Aviva director of workplace savings Paul Goodwin says corporate advisers are doing “more and more of that value-added work such as providing detailed investment advice around default funds and more one-to-one advice. In the context of qualifications, it is a case of sort the business model, and then understand the qualifications in terms of the business model.”
He feels that the adviser who might in the past have set up a GPP because he played golf with the finance director of a local business, may now fall out of the market. However, even if firms close, advisers will simply switch firms and take their existing corporate clients with them, so the impact of a fall in numbers could be overstated.
He believes that advisers who take the sector seriously face both huge challenges and opportunities.
He says: “The statistics show that if you take employers with between 50 and 2,000 employees, 25,000 don’t have a pension scheme. How are we going to deal with them in a fee environment, if they don’t want to go to Nest? Say 80 per cent will go to Nest. The remainder is a still a huge market. How is the advisory community going to step up to satisfy that environment, given that the option of commission will no longer be available so the employer will be charged a fee or consultancy charge?”
Richard Jacobs Pension and Trustee Services managing director Richard Jacobs thinks a lot of these businesses will not change and there will be a pregnant pause after the RDR deadline.
He says: “There are still lots of IFAs where half their business is still commission-led. How can they bring in new blood if they don’t know how to do business the new way themselves? But long term, I do believe it is going to be great for the industry. I wouldn’t have brought my daughter into the industry if I didn’t think it was going to be good.”
Jacobs thinks that as the auto-enrolment deadlines approach, most competition will come from accountancy firms.
“We are going to be very active. I don’t see competition from IFAs, but from accountancy firms.
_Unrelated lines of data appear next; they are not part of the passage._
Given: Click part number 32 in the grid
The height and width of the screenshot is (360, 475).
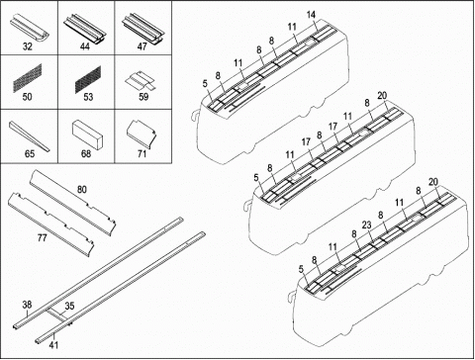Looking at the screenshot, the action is pyautogui.click(x=28, y=46).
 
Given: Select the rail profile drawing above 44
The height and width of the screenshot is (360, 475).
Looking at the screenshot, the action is pyautogui.click(x=85, y=28).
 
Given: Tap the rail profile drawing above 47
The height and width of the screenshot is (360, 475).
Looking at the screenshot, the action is pyautogui.click(x=142, y=28).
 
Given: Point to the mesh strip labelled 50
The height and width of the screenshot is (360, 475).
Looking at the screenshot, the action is pyautogui.click(x=28, y=78).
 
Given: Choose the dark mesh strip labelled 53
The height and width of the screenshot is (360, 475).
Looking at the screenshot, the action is pyautogui.click(x=88, y=79).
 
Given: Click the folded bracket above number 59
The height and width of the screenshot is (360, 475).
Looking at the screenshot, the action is pyautogui.click(x=140, y=80).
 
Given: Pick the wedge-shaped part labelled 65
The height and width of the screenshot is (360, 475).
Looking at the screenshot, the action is pyautogui.click(x=29, y=136).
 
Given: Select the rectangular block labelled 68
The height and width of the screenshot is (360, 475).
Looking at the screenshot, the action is pyautogui.click(x=88, y=135).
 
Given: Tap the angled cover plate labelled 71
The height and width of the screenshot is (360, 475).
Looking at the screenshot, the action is pyautogui.click(x=142, y=134).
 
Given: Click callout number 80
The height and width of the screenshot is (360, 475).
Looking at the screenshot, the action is pyautogui.click(x=82, y=190).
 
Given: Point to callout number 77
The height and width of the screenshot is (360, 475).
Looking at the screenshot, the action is pyautogui.click(x=43, y=237).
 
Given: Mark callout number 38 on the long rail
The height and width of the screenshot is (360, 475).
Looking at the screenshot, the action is pyautogui.click(x=27, y=305).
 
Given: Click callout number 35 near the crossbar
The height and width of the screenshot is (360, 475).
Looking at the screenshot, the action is pyautogui.click(x=69, y=306).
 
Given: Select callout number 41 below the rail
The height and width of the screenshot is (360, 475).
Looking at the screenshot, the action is pyautogui.click(x=53, y=345).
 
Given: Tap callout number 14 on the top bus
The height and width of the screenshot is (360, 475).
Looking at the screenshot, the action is pyautogui.click(x=311, y=15).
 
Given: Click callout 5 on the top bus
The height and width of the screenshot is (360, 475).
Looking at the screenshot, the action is pyautogui.click(x=205, y=83).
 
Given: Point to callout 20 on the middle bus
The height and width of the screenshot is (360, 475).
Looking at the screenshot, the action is pyautogui.click(x=382, y=96).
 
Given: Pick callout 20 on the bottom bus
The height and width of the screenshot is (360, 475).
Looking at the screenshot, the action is pyautogui.click(x=433, y=182).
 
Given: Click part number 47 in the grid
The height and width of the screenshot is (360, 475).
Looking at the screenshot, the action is pyautogui.click(x=142, y=46).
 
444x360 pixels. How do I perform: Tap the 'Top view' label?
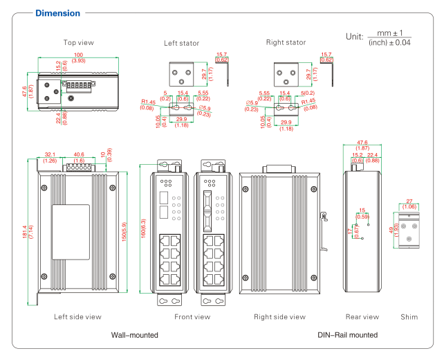point(79,43)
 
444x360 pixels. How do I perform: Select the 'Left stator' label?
point(181,43)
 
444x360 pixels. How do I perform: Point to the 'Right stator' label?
point(286,43)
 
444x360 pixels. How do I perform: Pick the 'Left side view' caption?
point(78,317)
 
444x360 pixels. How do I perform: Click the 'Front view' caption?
point(192,317)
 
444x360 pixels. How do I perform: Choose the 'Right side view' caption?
point(279,317)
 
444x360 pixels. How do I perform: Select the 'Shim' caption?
point(409,317)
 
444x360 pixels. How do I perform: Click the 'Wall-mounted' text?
point(135,335)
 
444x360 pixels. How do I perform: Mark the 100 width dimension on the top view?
point(79,54)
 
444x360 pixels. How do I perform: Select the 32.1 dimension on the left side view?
point(49,154)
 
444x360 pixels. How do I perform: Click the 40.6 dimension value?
point(78,154)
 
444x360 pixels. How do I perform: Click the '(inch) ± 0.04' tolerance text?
point(389,43)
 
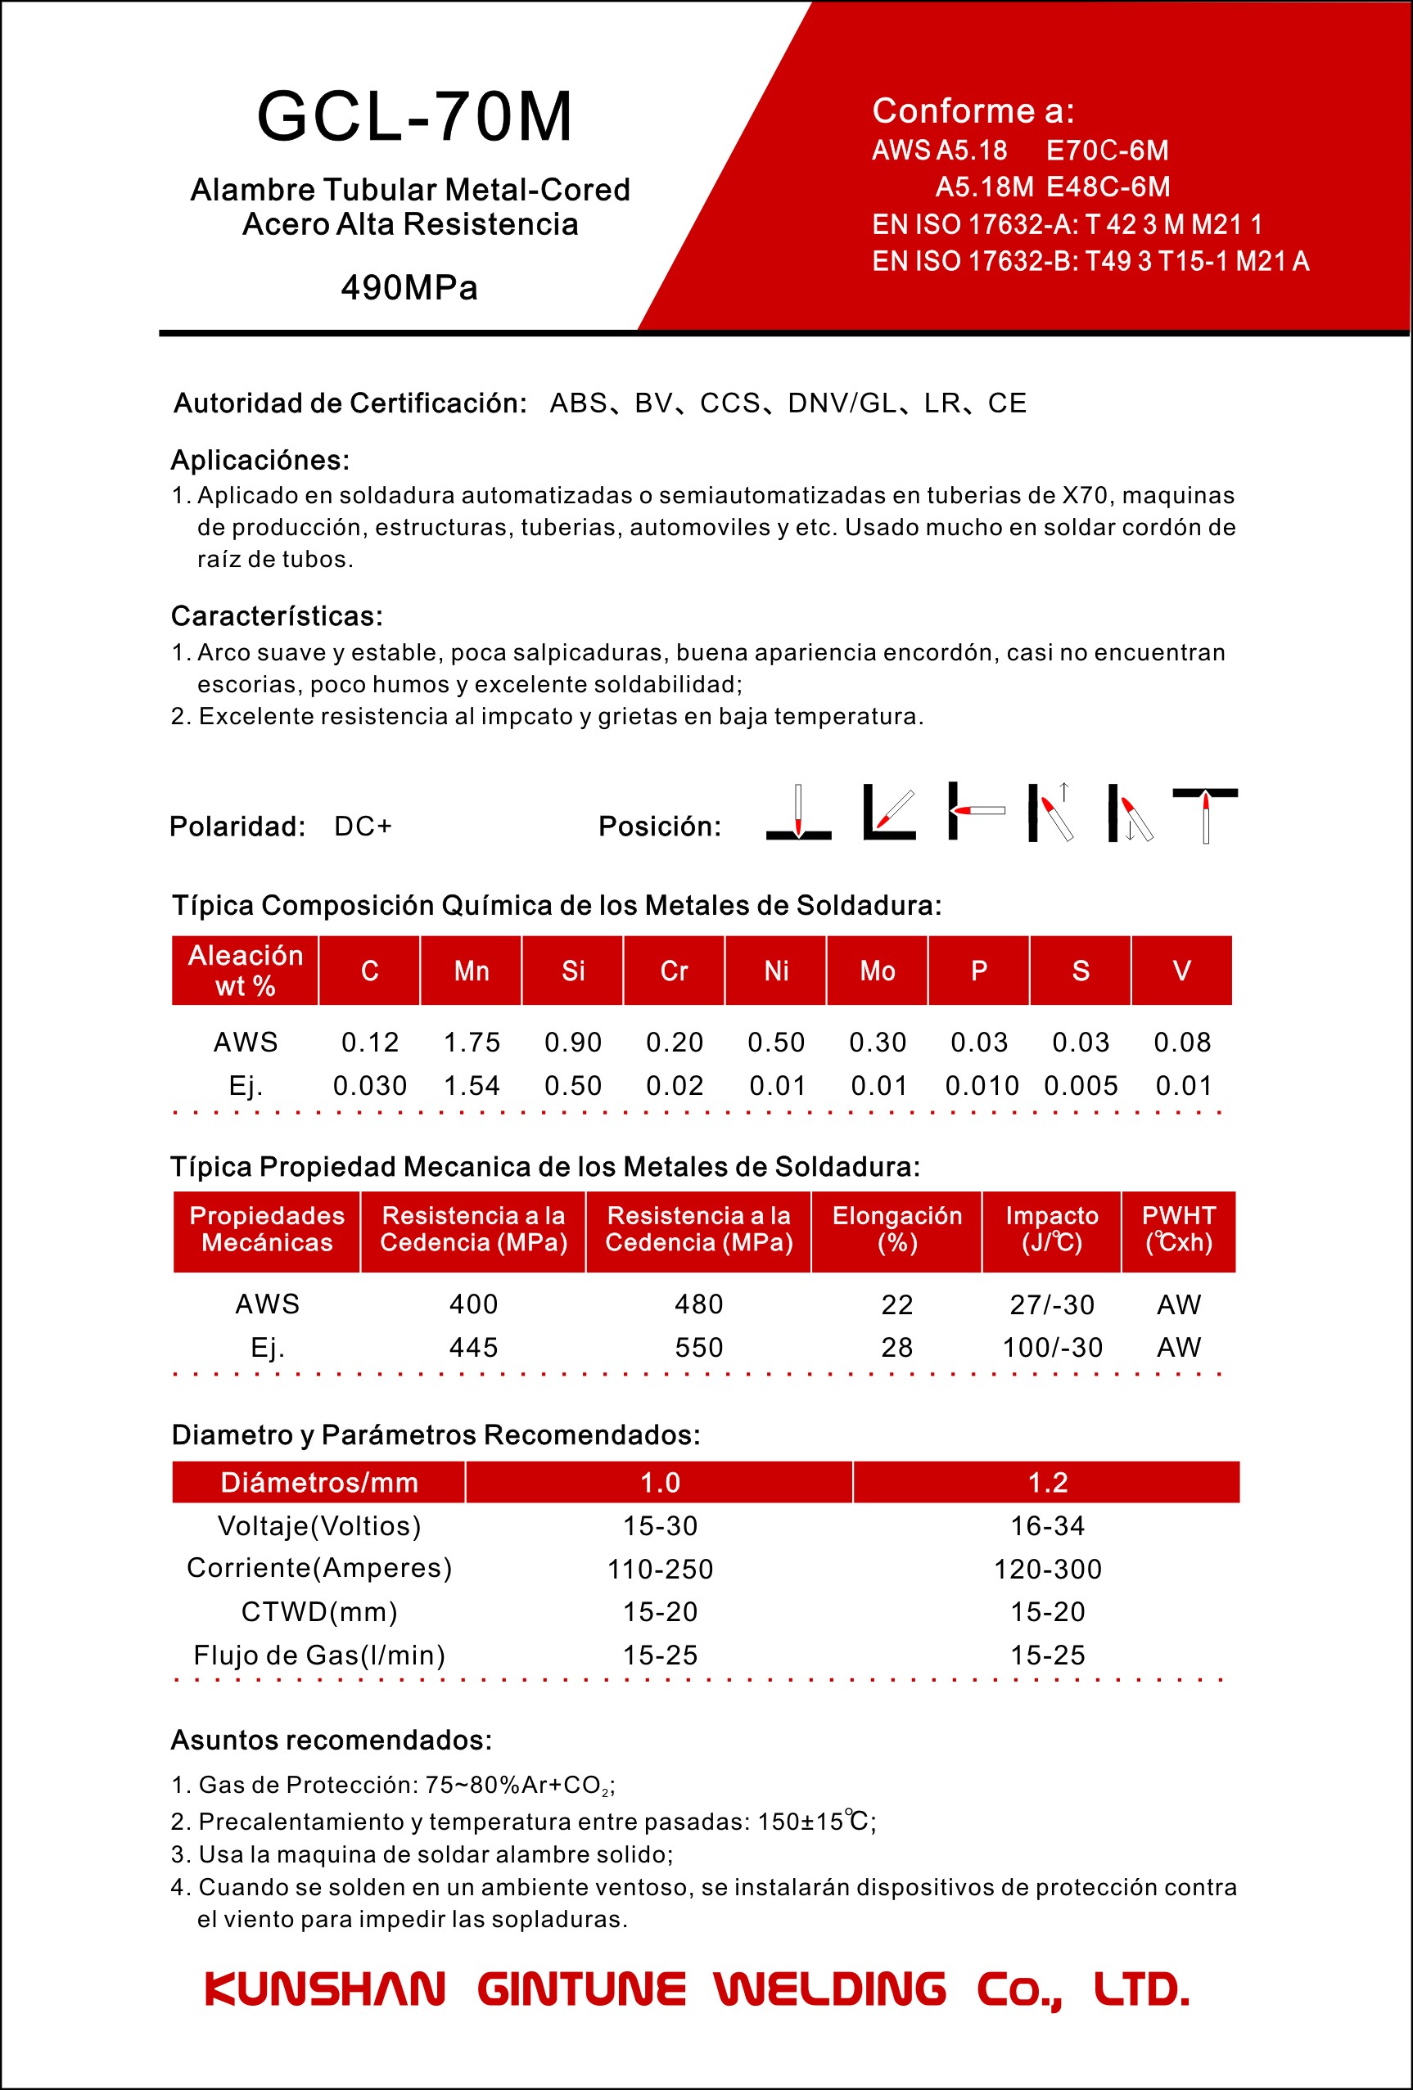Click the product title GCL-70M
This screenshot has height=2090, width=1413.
tap(414, 117)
The businesses are quite happy to pay a fee to the accountants, with regards to Nest, but not pay IFAs, which comes back to fact that they see us as commission-driven salesmen.”
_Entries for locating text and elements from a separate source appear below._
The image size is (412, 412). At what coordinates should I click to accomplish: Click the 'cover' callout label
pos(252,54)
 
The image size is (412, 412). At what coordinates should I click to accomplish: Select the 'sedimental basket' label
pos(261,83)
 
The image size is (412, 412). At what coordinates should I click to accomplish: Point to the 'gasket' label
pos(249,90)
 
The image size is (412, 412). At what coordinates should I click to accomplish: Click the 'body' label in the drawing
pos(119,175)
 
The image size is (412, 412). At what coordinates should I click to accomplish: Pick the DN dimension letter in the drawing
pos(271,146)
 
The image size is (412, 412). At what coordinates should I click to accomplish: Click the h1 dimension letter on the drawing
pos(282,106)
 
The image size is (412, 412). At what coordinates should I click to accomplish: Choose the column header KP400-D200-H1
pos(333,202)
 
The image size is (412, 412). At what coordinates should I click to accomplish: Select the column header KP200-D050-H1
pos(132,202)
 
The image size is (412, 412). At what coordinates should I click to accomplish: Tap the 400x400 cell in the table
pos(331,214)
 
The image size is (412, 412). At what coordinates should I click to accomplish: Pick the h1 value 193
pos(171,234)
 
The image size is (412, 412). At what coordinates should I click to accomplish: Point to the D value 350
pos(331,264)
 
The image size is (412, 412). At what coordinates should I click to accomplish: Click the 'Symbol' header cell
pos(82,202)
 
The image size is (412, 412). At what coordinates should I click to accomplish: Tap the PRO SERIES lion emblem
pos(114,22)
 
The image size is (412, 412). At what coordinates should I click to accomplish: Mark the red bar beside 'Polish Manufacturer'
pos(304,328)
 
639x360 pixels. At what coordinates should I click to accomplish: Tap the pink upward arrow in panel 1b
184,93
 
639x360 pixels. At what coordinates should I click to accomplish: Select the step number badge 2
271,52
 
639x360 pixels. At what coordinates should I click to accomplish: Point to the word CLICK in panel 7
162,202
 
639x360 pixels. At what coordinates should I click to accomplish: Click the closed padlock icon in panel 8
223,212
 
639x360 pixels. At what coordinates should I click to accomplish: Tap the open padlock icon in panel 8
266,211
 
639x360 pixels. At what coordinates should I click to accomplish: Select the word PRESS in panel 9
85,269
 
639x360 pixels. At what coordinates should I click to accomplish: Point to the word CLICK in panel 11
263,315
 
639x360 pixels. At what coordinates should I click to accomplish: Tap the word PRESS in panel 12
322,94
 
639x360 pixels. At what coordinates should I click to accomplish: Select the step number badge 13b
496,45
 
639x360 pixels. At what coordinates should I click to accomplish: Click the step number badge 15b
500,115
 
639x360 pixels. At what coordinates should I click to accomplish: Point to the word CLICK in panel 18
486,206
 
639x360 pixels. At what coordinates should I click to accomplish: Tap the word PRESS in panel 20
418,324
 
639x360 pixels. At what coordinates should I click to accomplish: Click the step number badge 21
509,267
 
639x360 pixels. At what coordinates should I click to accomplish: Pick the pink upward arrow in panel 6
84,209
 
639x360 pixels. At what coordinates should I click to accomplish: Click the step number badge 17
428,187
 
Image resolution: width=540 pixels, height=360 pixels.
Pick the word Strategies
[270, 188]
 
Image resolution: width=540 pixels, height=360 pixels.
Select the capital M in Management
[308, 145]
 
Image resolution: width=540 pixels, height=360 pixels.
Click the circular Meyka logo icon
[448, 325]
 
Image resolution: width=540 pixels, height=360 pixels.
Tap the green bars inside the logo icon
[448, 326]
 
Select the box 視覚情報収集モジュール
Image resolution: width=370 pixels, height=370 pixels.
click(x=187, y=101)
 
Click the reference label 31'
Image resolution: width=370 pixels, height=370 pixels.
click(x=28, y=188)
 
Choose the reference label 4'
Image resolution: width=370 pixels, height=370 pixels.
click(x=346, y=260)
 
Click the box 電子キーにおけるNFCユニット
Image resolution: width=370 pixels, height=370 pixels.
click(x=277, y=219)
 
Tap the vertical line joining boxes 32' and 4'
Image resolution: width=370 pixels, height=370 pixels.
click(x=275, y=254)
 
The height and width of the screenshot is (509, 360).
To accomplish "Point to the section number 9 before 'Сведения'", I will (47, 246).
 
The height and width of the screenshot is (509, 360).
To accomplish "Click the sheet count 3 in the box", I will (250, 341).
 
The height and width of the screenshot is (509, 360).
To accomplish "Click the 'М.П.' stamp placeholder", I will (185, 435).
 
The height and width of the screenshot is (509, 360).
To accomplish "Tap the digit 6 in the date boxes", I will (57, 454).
Reid sees the end of that commission system and the fact that advisers are better qualified may mean that corporate advisory firms are compensated for the fact they may have to pay advisers more, because the firm will have better risk management and less potential liability.
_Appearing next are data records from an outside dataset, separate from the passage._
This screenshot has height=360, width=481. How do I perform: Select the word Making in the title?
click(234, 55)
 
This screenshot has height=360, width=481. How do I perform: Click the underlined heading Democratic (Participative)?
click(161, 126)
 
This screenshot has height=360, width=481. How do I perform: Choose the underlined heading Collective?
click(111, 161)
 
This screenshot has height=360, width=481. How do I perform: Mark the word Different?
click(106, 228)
That liability issue is another reason why he suspects that firms will not take over other businesses to access their pool of advisers. “They may look for companies that are not trading actively. You may try and take the best people. Why would you buy their liabilities? I think there will be a lot more headhunting,” he adds.
Which is why on the whole consultancies think they can take the change in their stride.
Thomas adds: “If there is more of a shortage of the more expensive fully qualified advisers, perhaps we will start to direct those to the areas where people do need advice, the high value funds, those approaching retirement actually use the skills where they are needed rather than the more general approach. There is only so much money to go around. If firms see their income under threat they are going to have to find ways to deliver things more efficiently than always using highly paid advisers. We need to point them in the right direction. There is a bright future for qualified advisers.”
Gregory adds: “The measure of value that an employer receives from its staff is more than just financial; it is measured in the strength of the relationships it has with its clients and suppliers. We believe that better qualified and more professional advisers will have an affect on those relationships in a very positive manner.”